Each visualisation is provided in three graphical systems used in R: base graphics, lattice and ggplot2. As an example data I mainly use basic data sets easily accessible within R. Occasionally I use data from package psych developed by William Revelle, package MASS developed by Brian Ripley with collegues and various custom data I link via my Gist profile.

This page was produced in RMarkdown using Michael Sachs’s tuftehandout, but with a modified CSS inspired by Dave Liepmann’s Tufte CSS. Its best if you view this page on a desktop computer rather than mobile devices.

Requirements

You need the most recent version of R installed on you computer. You also need a basic understanding of R and there are some great online tutorials to get you started. I also recommend R Studio as an integrated development environment for R.

I use resources from a number of R packages.
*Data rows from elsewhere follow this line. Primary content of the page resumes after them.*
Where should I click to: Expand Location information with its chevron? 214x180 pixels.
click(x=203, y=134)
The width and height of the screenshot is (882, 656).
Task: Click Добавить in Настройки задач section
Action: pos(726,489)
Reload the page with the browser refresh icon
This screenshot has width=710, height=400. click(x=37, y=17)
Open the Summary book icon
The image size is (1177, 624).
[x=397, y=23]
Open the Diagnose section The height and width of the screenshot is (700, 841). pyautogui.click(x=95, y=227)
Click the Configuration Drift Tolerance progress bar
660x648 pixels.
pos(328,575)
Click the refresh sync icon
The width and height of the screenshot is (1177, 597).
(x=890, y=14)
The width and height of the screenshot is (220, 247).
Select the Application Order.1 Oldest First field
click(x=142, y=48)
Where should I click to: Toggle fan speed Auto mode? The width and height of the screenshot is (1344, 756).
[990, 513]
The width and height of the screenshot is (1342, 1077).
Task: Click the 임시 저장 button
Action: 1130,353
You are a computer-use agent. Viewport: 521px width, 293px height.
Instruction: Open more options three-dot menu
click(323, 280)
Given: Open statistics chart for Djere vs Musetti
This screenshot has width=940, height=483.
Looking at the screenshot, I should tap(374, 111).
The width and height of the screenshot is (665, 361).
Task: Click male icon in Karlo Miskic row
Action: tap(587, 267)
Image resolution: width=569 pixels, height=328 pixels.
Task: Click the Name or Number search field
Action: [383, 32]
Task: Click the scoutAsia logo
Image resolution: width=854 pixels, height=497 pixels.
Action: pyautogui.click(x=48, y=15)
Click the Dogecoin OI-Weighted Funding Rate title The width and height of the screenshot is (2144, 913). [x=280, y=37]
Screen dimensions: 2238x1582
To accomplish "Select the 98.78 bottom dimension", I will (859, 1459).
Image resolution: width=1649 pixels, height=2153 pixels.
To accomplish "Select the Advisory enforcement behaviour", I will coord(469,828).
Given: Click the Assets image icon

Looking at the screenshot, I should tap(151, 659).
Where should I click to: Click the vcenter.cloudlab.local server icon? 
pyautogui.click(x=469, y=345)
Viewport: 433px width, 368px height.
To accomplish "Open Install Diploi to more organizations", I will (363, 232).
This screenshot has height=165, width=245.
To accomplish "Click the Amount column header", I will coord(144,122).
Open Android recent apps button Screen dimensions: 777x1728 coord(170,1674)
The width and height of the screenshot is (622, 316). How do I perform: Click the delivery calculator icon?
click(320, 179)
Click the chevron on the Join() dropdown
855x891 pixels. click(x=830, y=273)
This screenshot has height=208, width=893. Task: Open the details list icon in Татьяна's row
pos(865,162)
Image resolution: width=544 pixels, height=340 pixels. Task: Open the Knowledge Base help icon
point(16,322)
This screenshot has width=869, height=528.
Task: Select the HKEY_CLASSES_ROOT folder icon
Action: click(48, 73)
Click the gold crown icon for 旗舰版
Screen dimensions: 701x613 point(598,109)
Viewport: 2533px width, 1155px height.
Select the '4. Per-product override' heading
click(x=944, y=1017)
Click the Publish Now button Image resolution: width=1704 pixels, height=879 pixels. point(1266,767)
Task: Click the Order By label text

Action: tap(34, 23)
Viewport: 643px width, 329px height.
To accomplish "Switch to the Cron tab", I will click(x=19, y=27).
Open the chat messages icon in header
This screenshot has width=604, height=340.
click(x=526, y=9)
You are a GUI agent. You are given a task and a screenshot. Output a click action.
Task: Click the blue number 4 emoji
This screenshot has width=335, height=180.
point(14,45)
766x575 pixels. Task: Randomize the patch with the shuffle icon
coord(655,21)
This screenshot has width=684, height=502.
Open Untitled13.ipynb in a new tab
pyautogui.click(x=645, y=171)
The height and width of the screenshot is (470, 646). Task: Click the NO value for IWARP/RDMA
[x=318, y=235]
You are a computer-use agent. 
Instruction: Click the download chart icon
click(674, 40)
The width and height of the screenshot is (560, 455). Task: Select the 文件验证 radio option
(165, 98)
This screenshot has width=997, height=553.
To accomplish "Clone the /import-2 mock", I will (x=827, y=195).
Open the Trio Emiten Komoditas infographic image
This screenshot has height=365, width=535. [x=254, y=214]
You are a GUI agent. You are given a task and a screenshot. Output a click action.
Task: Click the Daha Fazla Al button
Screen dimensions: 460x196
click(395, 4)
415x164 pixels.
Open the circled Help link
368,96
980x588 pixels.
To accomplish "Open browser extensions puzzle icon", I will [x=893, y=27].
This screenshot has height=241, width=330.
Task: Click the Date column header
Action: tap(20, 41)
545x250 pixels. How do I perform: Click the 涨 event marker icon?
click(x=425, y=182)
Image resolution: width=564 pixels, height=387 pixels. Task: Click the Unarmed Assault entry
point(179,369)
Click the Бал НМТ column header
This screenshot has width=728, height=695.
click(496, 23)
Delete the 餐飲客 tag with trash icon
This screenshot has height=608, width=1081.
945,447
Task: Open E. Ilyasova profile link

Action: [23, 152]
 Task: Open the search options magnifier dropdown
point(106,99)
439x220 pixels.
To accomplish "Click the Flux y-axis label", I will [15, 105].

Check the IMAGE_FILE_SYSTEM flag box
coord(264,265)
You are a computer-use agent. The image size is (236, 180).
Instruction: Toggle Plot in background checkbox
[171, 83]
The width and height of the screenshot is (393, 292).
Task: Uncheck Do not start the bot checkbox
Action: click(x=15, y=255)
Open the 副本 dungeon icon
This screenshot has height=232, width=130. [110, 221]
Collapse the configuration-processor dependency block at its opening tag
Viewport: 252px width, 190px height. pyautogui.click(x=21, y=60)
You can install all those packages at once via R console using the command below:

install.packages(c("CarletonStats", "devtools", "epanetReader", "fmsb", "ggplot2", "ggthemes", 
                   "latticeExtra", "MASS", "PerformanceAnalytics", "psych", 
                   "plyr", "prettyR", "plotrix", "proto", "RCurl", "reshape", "reshape2"))
Minimal line plot

We start by plotting the most basic graph from page 65 of The Visual Display of Quantitative Information - a minimal line plot. This one is important because it illustrates the most elemental principle - that of minimalism with reduced ‘data-ink’. As Tufte explains, the ‘data-ink’ (total ink used to print the graphic) ratio should equal to ‘1 - proportion of graphic that can be erased without loss of data-information’. The primary challenge is therefore to modify the default graphs produced with R so that we remove as much of ‘non-data ink’ as possible. As you will soon see, this is done by subtracting and deconstructing existing R graphs to get rid of as much ‘non-data ink’ as possible.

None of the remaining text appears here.